To be "cured" of ME is every ME patient's dream. Why then, do I cringe at some of the recovery stories online?
Perhaps it is the inevitable "recovery advice" that these individuals seem keen to offer. The message seems to be "Do just what I did, and you too will be cured!" Or at least that is how the media like to spin these stories.
Yet for those of us hoping to follow in the recovery path of these fortunate folk, we can end up finding the "cures" remarkably ineffectual.
Indeed it is my suspicion that a large portion of recovery is akin to rolling six sixes simultaneously on a set of dice. In this context questioning the recovered individuals about how they achieved recovery, is about as useful as asking a person exactly how they rolled all those sixes!
Imagine if I got my six sixes (or my miracle cure) today - and then tried to work out why it was that I got my lucky break. Perhaps it was the fact that I ate a gluten-free diet, or that I'd been undergoing a new programme of therapy, or perhaps I might attribute my good fortune to something as surreal as wearing my lucky red socks!
The truth? In hind-sight it's very difficult to say which factor worked, or indeed if any of them had any effect whatsoever.
Yet for a good story, I'd be likely to pick my current favourite, and offer it up as "the thing" that helped me, and I'd hope that my strategy might provide the key for some-one else.
To be honest, I'm not critical of folk discussing strategies that have helped them. As many people know, I monitor my activity and heart rate daily, and am convinced that this strategy, along with a gluten-free diet is somehow helping me.
Nor am I being critical of patients trying to find something new that works for them. Not at all, but I am cautious of individuals on the internet who promote their programmes and imply that if you do exactly as they did, then you too will be well! (And I really dislike the flipside of these programmes, where the patient is blamed for not fully adhering to the protocol when the programme fails.)
Which brings me to the title of this post. Cargo Cult Cures - I wonder if some ME cures on offer, are a bit like the "Cargo Cults" that apparently sprung up after the Second World War.
The Cargo Cult story goes something like this: Villagers in isolated areas saw soldiers arrive and build airstrips and control towers, and soon after aeroplanes full of supplies arrived. Later, after the soldiers departed, the villagers tried to employ the same techniques to attract further bounty from the skies. It is said they built replica airstrips, replica control towers and even replica wooden radios. When the supplies failed to arrive, they thought they must still be missing some vital detail, and so the replicas became more elaborate and detailed.
I just wonder, in the absence of any real medical advances for ME, do we sometimes get caught up in creating our own Cargo Cult Cures?
I admit I have various routines, and practices that I follow, in the hope that they will help me recover. I am in no position to be critical of anyone doing this.

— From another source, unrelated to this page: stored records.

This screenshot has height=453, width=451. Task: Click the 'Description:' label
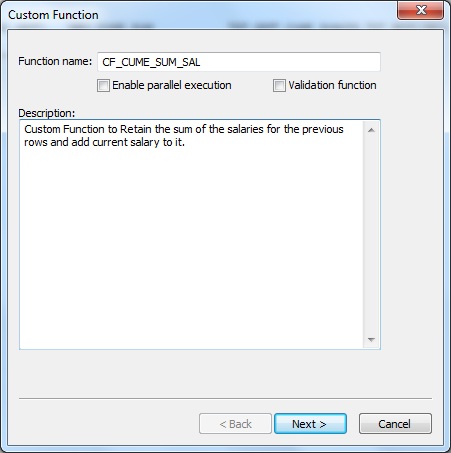click(47, 113)
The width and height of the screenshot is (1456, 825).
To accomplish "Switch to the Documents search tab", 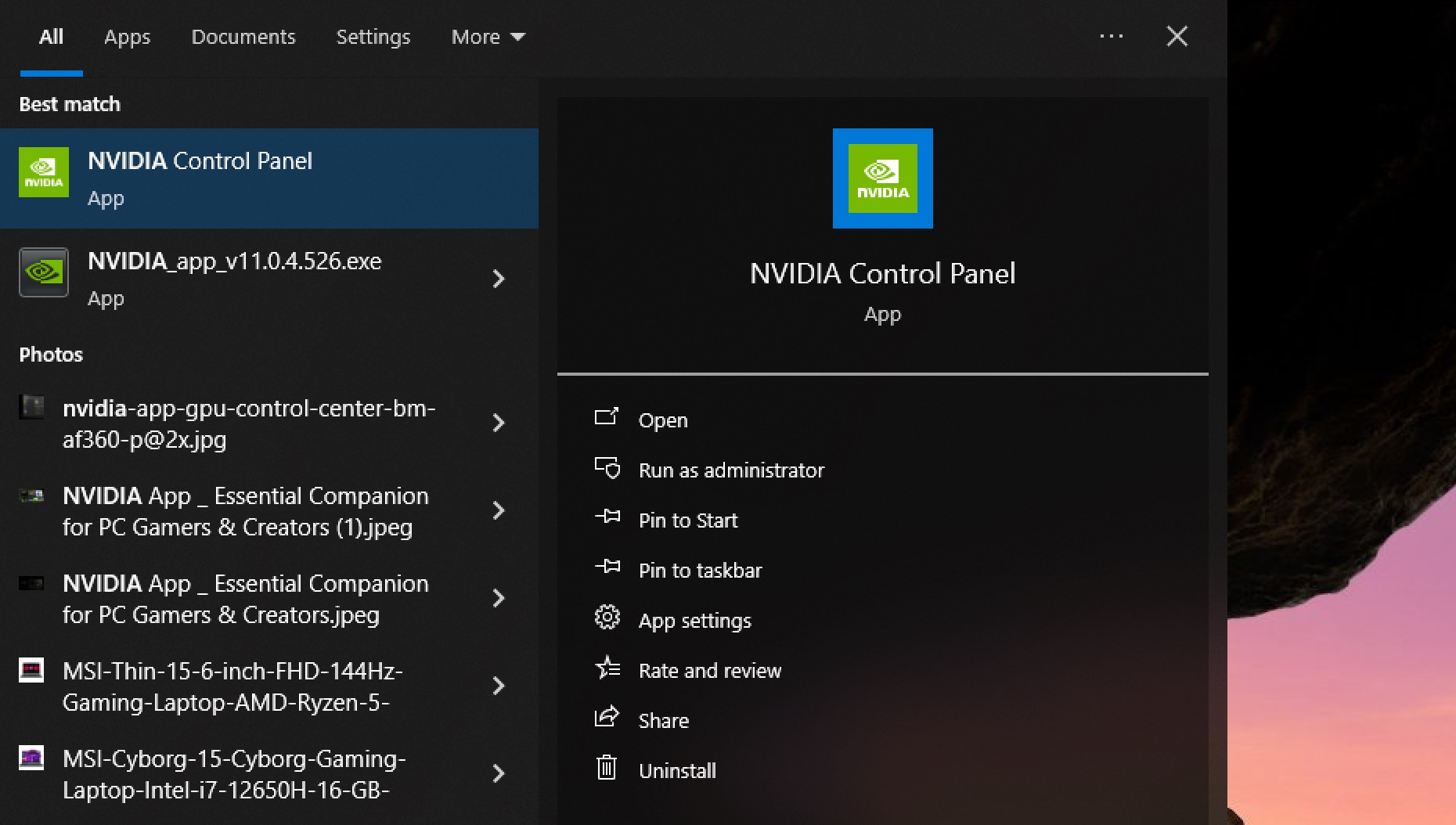I will (x=243, y=37).
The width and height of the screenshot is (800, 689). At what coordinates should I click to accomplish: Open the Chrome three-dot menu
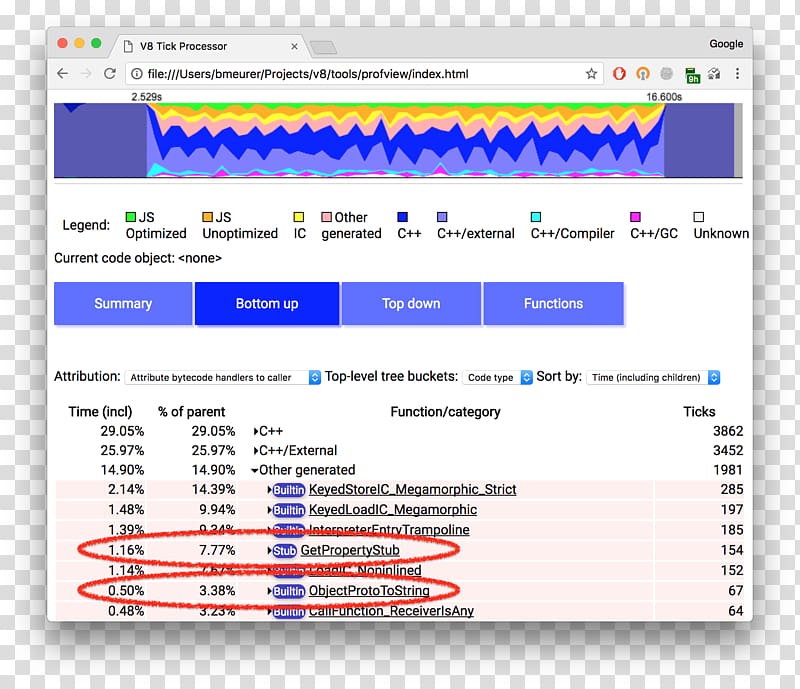point(738,74)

I'm just urging caution, because until our condition is more fully understood, we really can't know if all our efforts are likely to pay off.
Cargo Cult Epilogue: Apparently much later, visitors to some of these areas arrived by aeroplane, giving rise in the villages to the belief that the Cargo Cult activities had succeeded.
So perhaps, until more is known, we need to be gentle with ourselves, and if a protocol is becoming more effort than it seems to be worth, we should not be too harsh on ourselves if we decide to let it go.